*Your task*.
Each of the entries should be output exactly, with nothing left out.

*** Opening Listed records ***

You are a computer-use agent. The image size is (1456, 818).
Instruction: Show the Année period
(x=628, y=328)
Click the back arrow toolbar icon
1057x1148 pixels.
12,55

*** Closing Listed records ***

*Task answer*.
You are a computer-use agent. The image size is (1456, 818).
Instruction: Show the Année period
(x=628, y=328)
Click the back arrow toolbar icon
1057x1148 pixels.
12,55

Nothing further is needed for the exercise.